__EXERCISE BRIEF__. Where the line containing "Launch Brave browser from the taskbar" appears below, begin there and reproduce each line exactly through the last one, omitting pictures.

__DATA__.
━━━━━━━━━━━━━━━━
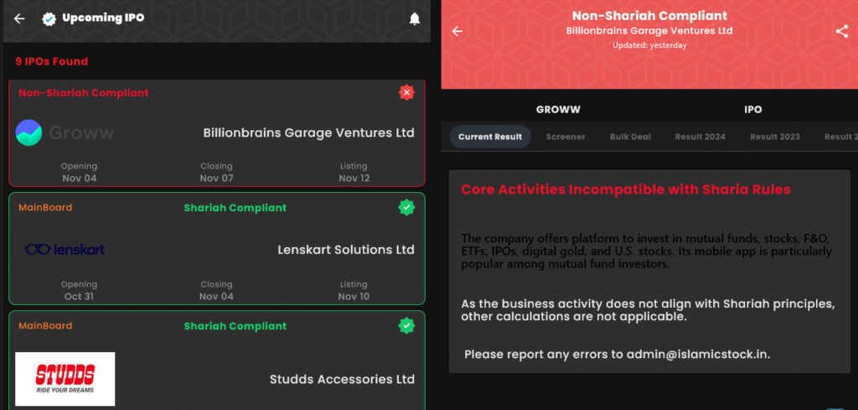Open notifications bell icon

pyautogui.click(x=414, y=18)
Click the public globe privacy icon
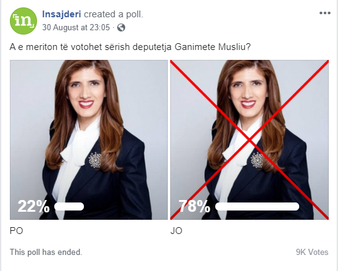Image resolution: width=338 pixels, height=271 pixels. pyautogui.click(x=121, y=28)
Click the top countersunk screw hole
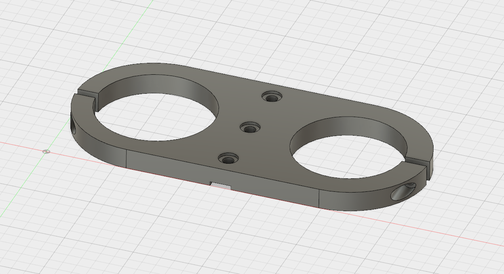The height and width of the screenshot is (274, 504). point(272,97)
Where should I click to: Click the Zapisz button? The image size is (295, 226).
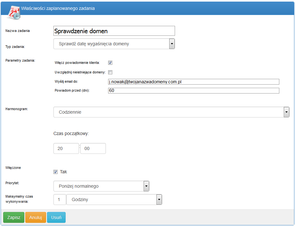14,217
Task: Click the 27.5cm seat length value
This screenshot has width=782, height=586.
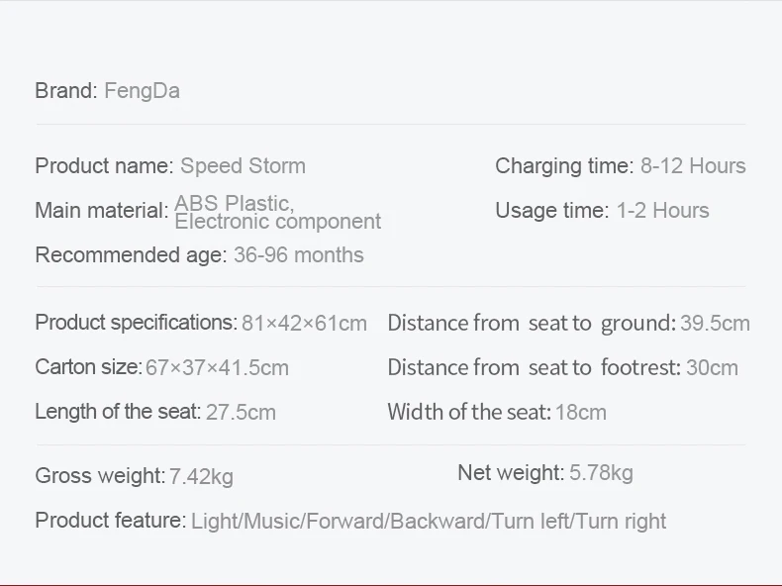Action: (x=241, y=413)
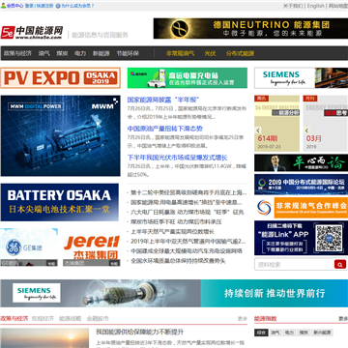The width and height of the screenshot is (348, 348).
Task: Click the previous arrow on 03月 monthly cover
Action: [307, 131]
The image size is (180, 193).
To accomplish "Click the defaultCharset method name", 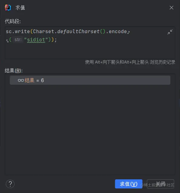I will tap(78, 32).
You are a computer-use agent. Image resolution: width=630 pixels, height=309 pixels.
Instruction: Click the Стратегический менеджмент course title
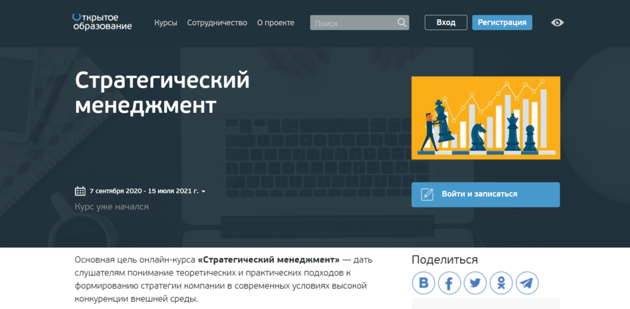pyautogui.click(x=162, y=92)
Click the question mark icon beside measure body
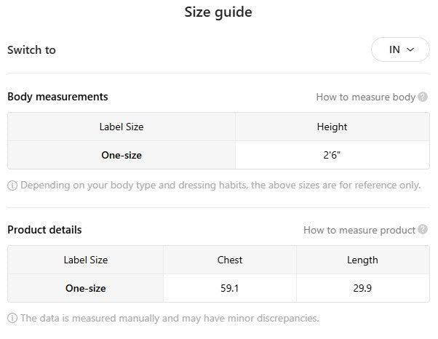This screenshot has height=339, width=438. 423,97
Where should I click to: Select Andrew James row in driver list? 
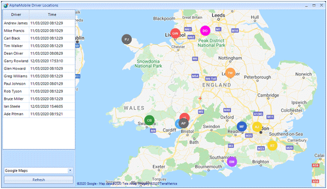click(39, 23)
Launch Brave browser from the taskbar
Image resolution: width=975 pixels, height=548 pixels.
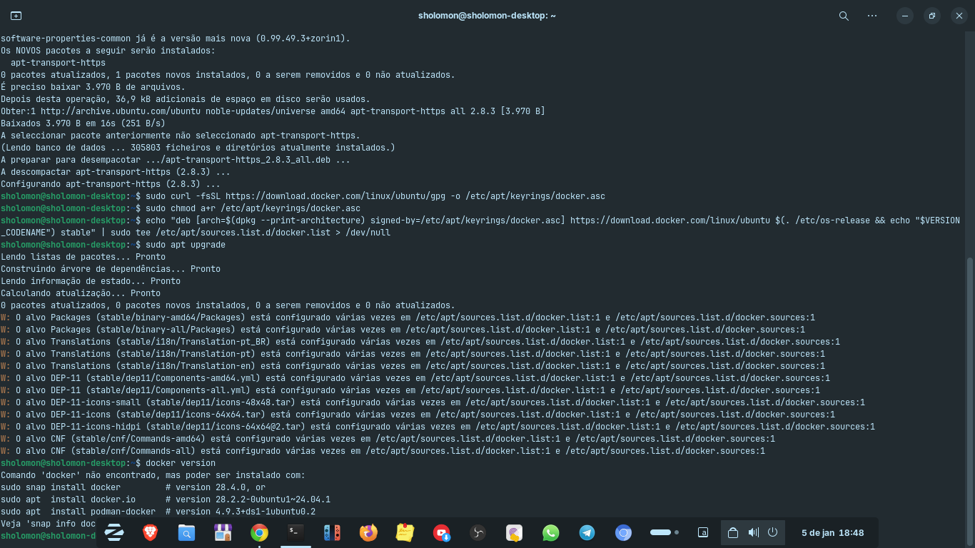(x=150, y=532)
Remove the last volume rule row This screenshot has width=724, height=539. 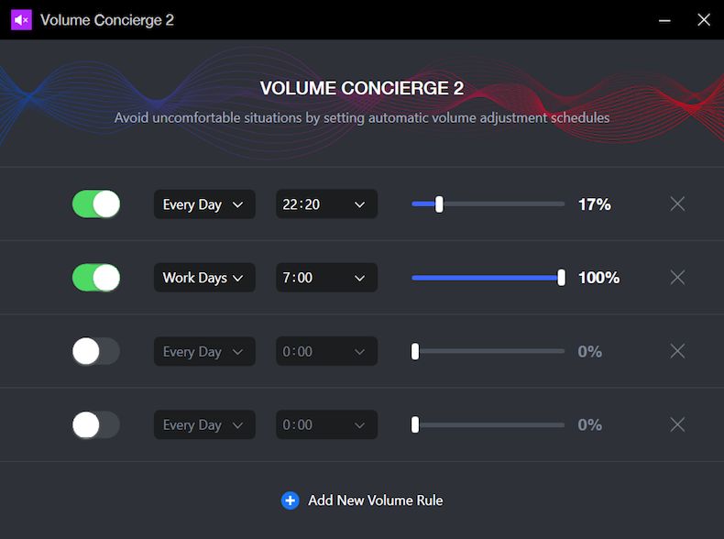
━━━━━━━━━━━━━━━━
__RESULT OF THE TASK__.
Launch Brave browser from the taskbar
Image resolution: width=975 pixels, height=548 pixels.
(x=150, y=532)
Remove the last volume rule row This screenshot has width=724, height=539. 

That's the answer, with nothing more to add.